The union has also suggested that school, college and workplaces could stagger their opening times to reduce a surge in demand on transport services.
However, Bus Connects, the ambitious €2bn plan of the National Transport Authority (NTA), has said the project is still on track.
"Bus Connects remains on target and we are still working on the network redesign element with a plan to deliver Phase One by mid-2021," said Grainne Mackin, director of communications for the project.
"Not only does the plan aim to deliver a new and efficient bus service, but it also plans 200km of cycle lanes and a better public realm with wider paths, and this is proving to be increasingly important now."
Ms Mackin said that since the Covid-19 lockdown, people have seen the benefits of fewer cars in the city and how it is easier to navigate safely on foot or by bike.

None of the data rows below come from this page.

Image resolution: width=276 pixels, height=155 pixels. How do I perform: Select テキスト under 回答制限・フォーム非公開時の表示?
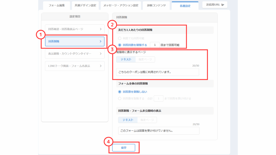click(128, 120)
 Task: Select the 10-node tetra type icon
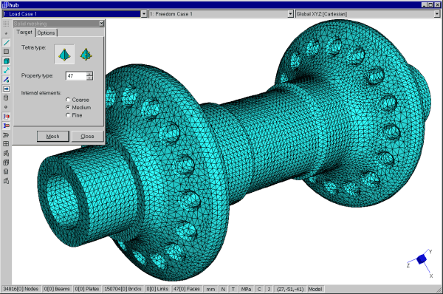click(86, 54)
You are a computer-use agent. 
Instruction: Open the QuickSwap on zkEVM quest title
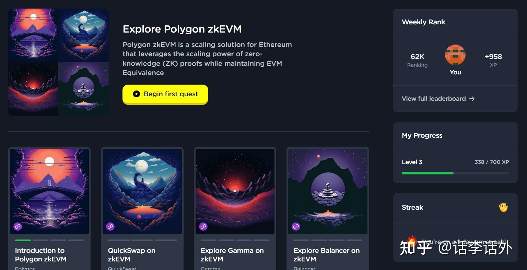pyautogui.click(x=131, y=255)
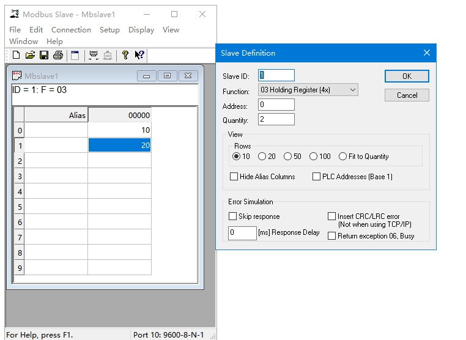The height and width of the screenshot is (340, 466).
Task: Click the Response Delay input box
Action: click(x=242, y=233)
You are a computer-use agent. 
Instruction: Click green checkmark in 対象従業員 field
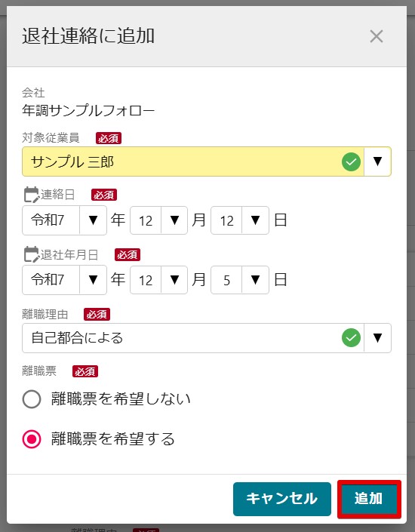[x=351, y=161]
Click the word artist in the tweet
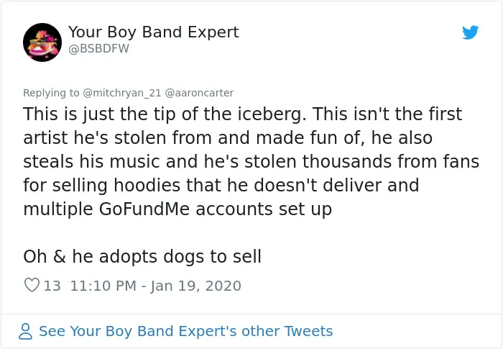This screenshot has width=503, height=349. click(45, 138)
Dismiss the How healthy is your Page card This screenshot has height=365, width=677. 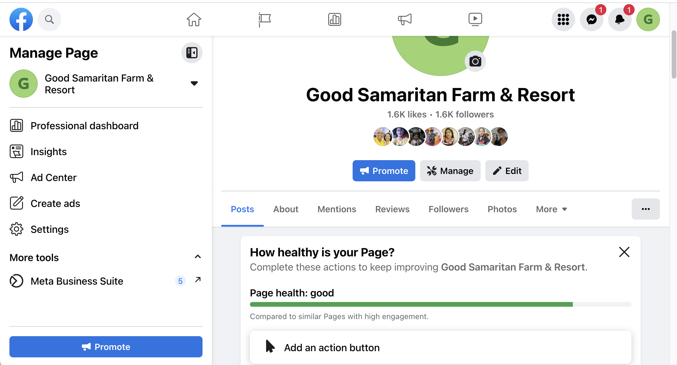[x=624, y=252]
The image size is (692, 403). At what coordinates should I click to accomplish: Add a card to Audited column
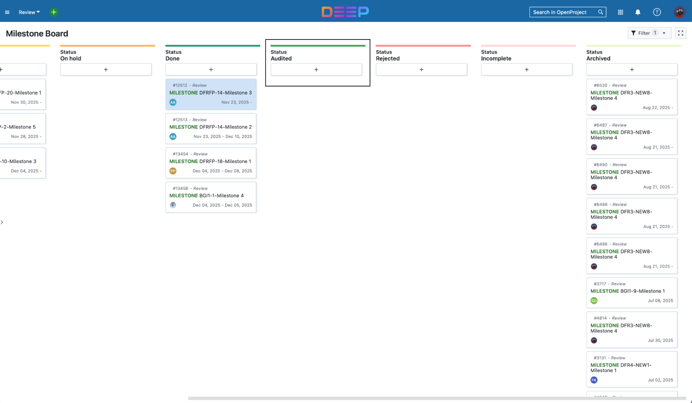tap(316, 70)
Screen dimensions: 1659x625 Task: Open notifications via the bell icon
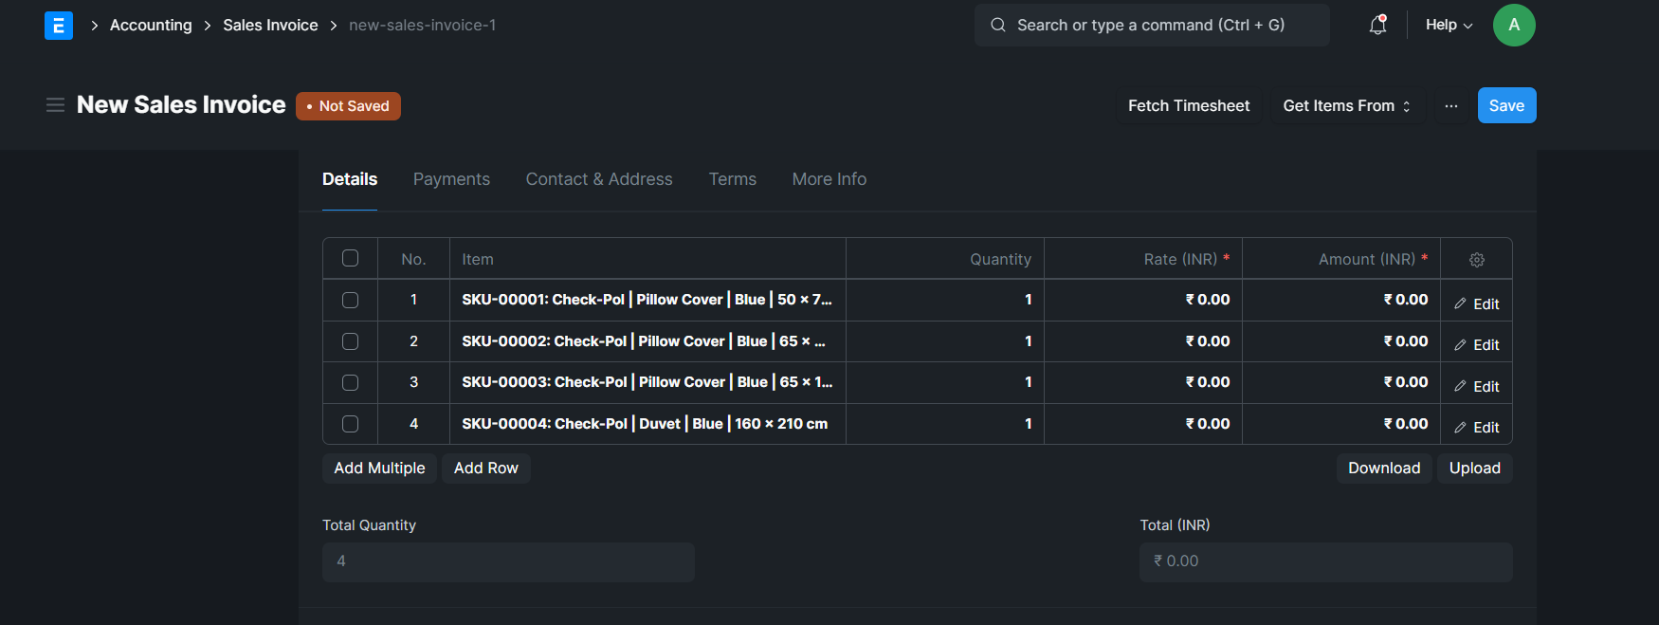click(1376, 25)
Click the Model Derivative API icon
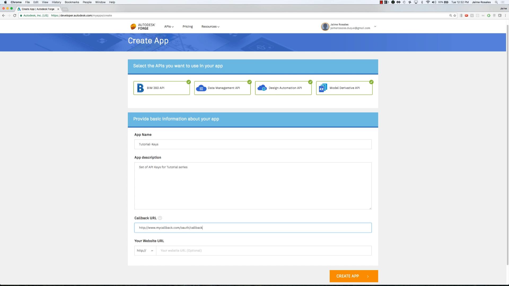This screenshot has width=509, height=286. [x=323, y=88]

Asked about concerns about capacity on buses and how there will need to be fewer passengers to adhere to distancing, Ms Mackin said there would also need to be a larger number of buses moving quickly through the city to deliver a service.

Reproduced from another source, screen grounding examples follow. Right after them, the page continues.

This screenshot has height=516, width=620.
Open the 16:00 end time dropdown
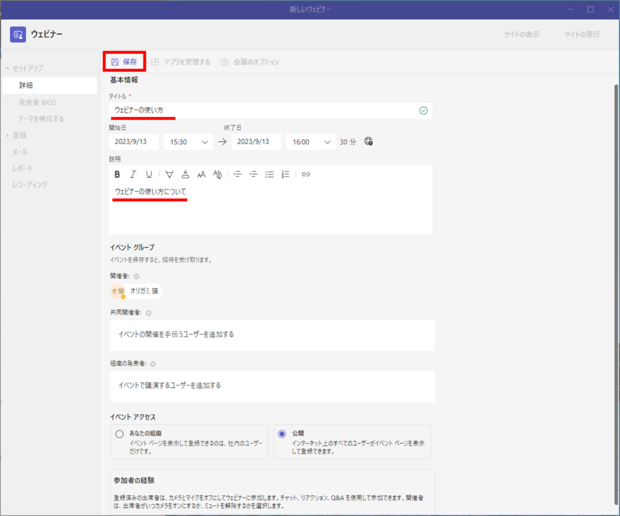click(311, 142)
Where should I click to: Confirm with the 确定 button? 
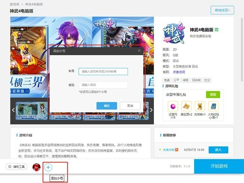(x=107, y=106)
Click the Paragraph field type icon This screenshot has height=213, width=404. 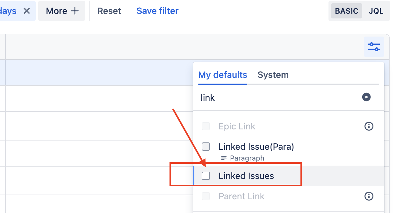point(224,158)
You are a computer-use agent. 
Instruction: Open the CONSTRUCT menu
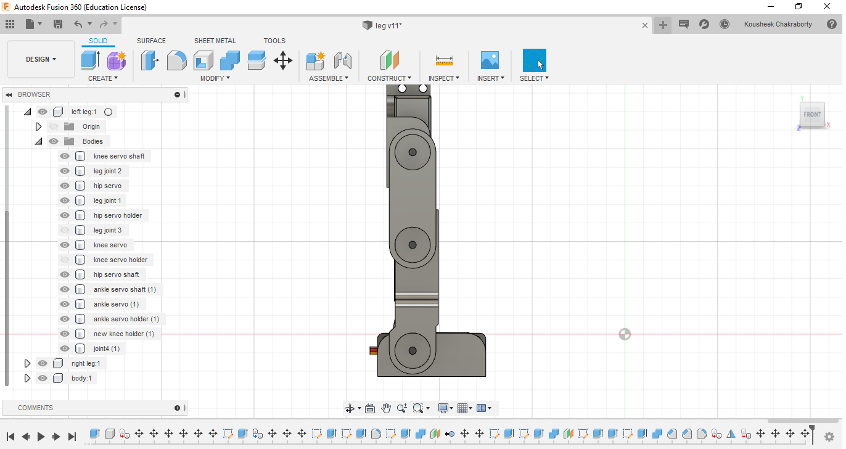(389, 78)
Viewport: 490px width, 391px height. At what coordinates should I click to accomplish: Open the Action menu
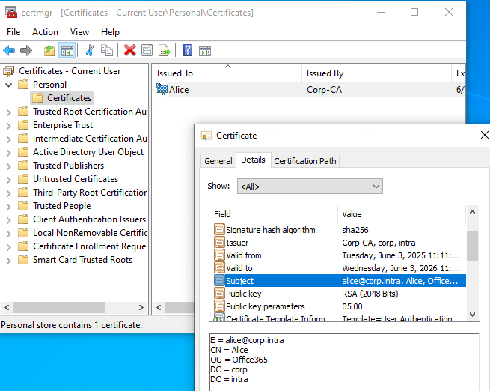click(45, 32)
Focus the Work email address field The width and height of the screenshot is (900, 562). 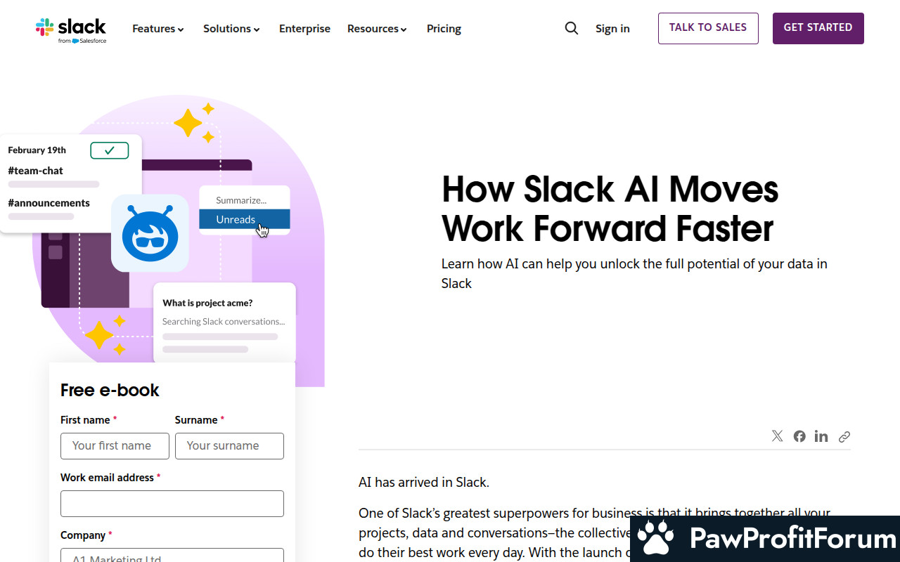172,504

"If more people are working from home post-Covid, it would mean less demand for access to the city at peak times, but those who do use public transport will need an efficient and safe service," she said.
While the NTA has been trying to persuade people out of their private cars in favour of public transport, Covid-19 has probably reversed that sentiment for many who might now favour travelling on their own rather than mixing with others on buses.
Concerns about the environmental impact of traffic have also now probably taken a back seat to many commuters' concerns about their personal safety in relation to viruses.
BusConnects has said it still sees a good public transport infrastructure as vital to modern society.
"In the long term, cars are not the solution, and Bus Connects is a live project and we are still committed to it," Ms Mackin said.
"The car mentality may be there now, but will it be there in the future?"
Because of Covid-19, BusConnects has introduced another phase of public consultation on its plan to change Dublin's transport infrastructure.
"This will allow people another chance to make submissions on the plan," Ms Mackin said.
"While people may have been able to attend public exhibitions of maps and information before, we are now looking at ways of introducing webcasts of meetings and the use of virtual reality software to allow people to access information on the plans if they can't, or do not wish, to attend in person.
"This virus is terrible. The most important thing is getting rid of it, and there will be a lot of unanswered questions in cities all over the world in relation to public transport surrounding seat numbers, whether people wear face masks or not, and who supplies face masks. These are questions not only for Dublin, but for all cities."
An NTA spokesperson also said that the plans for the MetroLink project are "continuing in line with the current timetable".
The proposed MetroLink is a high-capacity, high-frequency rail line planned to run from Swords on Dublin's northside to Charlemont on the southside.
It will serve Swords, Dublin Airport, Ballymun, the Mater Hospital, the Rotunda, Dublin City University and Trinity College, with much of the 19km route running underground.